■ EXERCISE DESCRIPTION
All lines in the records below with the word "button" must be returned.

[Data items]
"""
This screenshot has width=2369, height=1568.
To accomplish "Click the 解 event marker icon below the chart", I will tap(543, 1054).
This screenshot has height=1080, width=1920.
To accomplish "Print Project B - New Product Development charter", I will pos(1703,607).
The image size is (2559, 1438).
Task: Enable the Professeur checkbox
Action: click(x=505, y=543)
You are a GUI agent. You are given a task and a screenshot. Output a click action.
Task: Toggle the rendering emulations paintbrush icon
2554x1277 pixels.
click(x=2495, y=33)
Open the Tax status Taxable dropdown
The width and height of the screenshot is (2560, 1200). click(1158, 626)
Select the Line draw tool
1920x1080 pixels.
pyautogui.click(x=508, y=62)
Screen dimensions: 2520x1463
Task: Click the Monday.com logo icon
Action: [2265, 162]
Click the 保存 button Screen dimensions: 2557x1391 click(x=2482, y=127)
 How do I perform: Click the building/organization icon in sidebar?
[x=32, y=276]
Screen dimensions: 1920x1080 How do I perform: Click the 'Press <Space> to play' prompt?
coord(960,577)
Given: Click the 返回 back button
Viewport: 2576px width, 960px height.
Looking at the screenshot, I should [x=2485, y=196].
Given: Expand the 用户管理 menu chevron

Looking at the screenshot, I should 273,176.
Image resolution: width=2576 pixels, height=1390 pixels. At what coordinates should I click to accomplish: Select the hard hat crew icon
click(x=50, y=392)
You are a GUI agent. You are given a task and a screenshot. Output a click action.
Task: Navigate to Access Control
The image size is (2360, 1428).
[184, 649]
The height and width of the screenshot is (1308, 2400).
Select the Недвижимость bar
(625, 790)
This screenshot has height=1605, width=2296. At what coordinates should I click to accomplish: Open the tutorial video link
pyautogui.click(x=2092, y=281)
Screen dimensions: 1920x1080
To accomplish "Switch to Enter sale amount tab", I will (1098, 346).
"""
■ WRITTEN SOLUTION
Click the 保存 button Screen dimensions: 2557x1391 click(x=2482, y=127)
Given: Click the 返回 back button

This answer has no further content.